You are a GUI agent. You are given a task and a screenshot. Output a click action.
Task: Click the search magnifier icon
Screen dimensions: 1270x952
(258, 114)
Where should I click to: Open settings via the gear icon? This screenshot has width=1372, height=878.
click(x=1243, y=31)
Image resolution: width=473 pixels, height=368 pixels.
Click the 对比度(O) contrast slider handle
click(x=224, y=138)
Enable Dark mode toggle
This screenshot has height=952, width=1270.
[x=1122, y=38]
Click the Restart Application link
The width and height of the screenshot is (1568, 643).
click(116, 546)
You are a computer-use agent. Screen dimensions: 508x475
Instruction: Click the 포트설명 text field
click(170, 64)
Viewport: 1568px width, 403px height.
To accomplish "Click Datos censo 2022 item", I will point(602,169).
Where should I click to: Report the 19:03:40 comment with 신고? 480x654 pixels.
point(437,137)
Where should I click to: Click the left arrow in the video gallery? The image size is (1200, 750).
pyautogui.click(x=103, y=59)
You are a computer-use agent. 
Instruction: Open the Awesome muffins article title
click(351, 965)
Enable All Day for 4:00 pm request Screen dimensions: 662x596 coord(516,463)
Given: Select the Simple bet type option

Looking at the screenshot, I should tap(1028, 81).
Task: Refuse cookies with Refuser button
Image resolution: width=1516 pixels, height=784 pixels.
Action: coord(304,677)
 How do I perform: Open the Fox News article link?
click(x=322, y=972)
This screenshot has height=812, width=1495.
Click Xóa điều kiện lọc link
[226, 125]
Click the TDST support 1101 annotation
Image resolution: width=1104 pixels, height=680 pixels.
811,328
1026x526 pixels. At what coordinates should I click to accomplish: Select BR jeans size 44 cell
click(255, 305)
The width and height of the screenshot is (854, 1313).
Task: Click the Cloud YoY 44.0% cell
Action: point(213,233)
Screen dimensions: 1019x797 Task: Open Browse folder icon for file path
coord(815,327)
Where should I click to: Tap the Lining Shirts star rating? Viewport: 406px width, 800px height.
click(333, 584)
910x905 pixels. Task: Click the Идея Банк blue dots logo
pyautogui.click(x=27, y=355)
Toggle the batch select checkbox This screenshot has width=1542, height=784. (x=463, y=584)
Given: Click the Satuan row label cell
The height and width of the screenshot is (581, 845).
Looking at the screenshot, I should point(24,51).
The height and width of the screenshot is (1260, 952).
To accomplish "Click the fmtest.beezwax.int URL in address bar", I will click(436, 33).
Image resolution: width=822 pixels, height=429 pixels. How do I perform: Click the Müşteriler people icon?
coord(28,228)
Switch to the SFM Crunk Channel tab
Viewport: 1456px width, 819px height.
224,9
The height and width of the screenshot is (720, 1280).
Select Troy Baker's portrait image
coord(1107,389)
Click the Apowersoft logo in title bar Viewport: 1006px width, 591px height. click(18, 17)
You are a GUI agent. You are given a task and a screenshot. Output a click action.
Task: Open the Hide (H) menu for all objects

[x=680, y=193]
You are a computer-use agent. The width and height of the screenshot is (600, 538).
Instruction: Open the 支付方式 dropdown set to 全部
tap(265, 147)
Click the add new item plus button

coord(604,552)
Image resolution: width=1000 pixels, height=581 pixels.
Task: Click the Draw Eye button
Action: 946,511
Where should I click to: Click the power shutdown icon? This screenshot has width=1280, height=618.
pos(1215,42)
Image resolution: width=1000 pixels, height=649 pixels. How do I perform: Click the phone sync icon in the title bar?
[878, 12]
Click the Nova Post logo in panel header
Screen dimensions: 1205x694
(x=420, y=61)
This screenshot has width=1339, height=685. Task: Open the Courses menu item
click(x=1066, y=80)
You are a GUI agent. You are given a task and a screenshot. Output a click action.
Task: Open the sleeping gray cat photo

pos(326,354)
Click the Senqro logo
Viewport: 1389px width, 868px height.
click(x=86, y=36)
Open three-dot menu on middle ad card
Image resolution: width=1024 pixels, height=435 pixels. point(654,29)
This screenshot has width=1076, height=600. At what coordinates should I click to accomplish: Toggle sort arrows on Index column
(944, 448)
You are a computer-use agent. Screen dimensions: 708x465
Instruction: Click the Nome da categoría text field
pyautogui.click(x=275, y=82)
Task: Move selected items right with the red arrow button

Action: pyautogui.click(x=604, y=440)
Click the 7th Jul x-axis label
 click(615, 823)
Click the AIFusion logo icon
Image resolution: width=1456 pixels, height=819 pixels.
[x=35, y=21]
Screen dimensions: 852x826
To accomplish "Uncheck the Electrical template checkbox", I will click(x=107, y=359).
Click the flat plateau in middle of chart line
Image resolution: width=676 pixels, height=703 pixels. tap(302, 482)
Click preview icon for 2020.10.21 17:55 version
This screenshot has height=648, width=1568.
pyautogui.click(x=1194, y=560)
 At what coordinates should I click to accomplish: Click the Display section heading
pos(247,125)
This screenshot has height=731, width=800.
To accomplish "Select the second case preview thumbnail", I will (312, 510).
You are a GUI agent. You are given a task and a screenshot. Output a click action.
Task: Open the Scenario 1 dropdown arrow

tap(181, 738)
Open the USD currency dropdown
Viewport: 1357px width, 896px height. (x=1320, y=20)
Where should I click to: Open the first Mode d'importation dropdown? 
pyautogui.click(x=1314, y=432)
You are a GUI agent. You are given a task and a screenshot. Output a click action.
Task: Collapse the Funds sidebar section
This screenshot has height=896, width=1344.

▸ **BRIEF**: Exactly the lines from the one with "Task: Collapse the Funds sidebar section" through the final line of the entries are to be returned, both ends included.

▸ **WRITTEN ANSWER**:
Task: Collapse the Funds sidebar section
This screenshot has height=896, width=1344.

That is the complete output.